14. Het college dient op hierna te melden wijze in de proceskosten te worden veroordeeld.
Beslissing
De Afdeling bestuursrechtspraak van de Raad van State:
I. bevestigt de aangevallen uitspraak;
II. veroordeelt het college van burgemeester en wethouders van Amsterdam tot vergoeding van bij [appellant sub 2A] en [appellant sub 2B] in verband met de behandeling van het hoger beroep opgekomen proceskosten tot een bedrag van € 1.050,00 (zegge: duizendvijftig euro), geheel toe te rekenen aan door een derde beroepsmatig verleende rechtsbijstand;
III. bepaalt dat van het college van burgemeester en wethouders van Amsterdam een griffierecht van € 519,00 (zegge: vijfhonderdnegentien euro) wordt geheven.
Aldus vastgesteld door mr. J.E.M. Polak, voorzitter, en mr. G.M.H. Hoogvliet en mr. C.C.W. Lange, leden, in tegenwoordigheid van mr.
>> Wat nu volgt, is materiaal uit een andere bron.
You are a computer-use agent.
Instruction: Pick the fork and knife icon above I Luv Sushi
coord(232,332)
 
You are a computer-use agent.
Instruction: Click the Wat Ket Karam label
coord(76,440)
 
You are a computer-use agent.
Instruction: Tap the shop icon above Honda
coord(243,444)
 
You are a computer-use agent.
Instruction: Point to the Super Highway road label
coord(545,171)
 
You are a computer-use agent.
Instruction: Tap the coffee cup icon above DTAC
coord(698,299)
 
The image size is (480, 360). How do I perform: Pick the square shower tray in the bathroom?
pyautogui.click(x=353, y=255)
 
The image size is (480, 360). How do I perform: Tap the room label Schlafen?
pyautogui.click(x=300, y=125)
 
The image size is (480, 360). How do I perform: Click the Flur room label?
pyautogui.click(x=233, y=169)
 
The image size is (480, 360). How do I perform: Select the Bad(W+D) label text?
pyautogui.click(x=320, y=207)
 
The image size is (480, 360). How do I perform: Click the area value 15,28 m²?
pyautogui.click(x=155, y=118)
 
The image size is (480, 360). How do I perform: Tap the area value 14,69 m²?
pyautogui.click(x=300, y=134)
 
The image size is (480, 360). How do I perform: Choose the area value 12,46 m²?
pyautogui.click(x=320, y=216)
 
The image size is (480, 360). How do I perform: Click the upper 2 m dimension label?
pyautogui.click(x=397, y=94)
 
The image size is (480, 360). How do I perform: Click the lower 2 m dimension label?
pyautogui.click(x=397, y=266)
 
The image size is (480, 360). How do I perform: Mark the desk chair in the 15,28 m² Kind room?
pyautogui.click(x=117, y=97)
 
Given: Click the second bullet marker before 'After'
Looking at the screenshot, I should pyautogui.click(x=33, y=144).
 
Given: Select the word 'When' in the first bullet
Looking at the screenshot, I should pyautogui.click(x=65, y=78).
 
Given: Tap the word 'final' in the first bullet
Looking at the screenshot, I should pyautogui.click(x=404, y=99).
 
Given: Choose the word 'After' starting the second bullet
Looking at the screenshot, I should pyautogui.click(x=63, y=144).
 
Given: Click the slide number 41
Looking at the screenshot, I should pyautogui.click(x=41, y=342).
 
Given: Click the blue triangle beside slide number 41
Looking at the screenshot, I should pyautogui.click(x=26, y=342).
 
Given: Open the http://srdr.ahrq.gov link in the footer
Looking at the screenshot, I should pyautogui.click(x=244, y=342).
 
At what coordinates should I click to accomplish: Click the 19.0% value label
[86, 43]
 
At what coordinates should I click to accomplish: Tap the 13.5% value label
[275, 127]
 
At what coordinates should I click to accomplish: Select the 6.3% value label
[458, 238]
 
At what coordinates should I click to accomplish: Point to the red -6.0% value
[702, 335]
J. de Vries, griffier.
De voorzitter is verhinderd de uitspraak te ondertekenen.
De griffier is verhinderd de uitspraak te ondertekenen.
Uitgesproken in het openbaar op 2 december 2020
582-898.
BIJLAGE
Artikel 21
Het is verboden om een woonruimte, behorend tot een met het oog op het behoud of de samenstelling van de woonruimtevoorraad door de gemeenteraad in de huisvestingsverordening aangewezen categorie gebouwen en die gelegen is in een in de huisvestingsverordening aangewezen wijk, zonder vergunning van burgemeester en wethouders:
a. anders dan ten behoeve van de bewoning of het gebruik als kantoor of praktijkruimte door de eigenaar aan de bestemming tot bewoning te onttrekken of onttrokken te houden;
[…]
Huisvestingsverordening Amsterdam 2016
Artikel 3.1.2
[…]
5. Voor het onttrekken aan de bestemming tot bewoning ten behoeve van vakantieverhuur is geen vergunning als bedoeld in artikel 21 van de wet noodzakelijk mits en zolang:
a. de hoofdbewoner de woning feitelijk als hoofdverblijf heeft en ook als zodanig in de basisadministratie staat ingeschreven;
b. vakantieverhuur maximaal 60 dagen per jaar plaatsvindt;
c. aan niet meer dan vier personen per nacht onderdak wordt verleend;
d. geen sprake is van een huurwoning in eigendom van een woningcorporatie, en
e. de hoofdbewoner, elke keer voordat het gebruik ten behoeve vakantieverhuur start, deze wijze van gebruik van de woonruimte door middel van een door burgemeester en wethouders voorgeschreven formulier elektronisch heeft gemeld bij burgemeester en wethouders.
[…]
Artikel 4.2.2
1. Burgemeester en wethouders kunnen een bestuurlijke boete opleggen bij overtreding van de verboden bedoeld artikel 8 en artikel 21 van de wet of handelen in strijd met de voorwaarden of voorschriften bedoeld in artikel 24 van de wet.
2. Burgemeester en wethouders leggen een boete op:
[…]
b. voor de eerste overtreding van artikel 21, aanhef en onder a, b, c of d van de wet overeenkomstig kolom A van de in bijlage 3 genoemde tabel 2;
[…]
In bijlage 3 in kolom A van tabel 2 is vermeld dat het boetebedrag voor het geheel of gedeeltelijk onttrekken van woonruimten aan de woonruimtevoorraad zonder vergunning € 20.500,00 en voor het niet melden van vakantieverhuur of bed&breakfast € 6.000,00 is.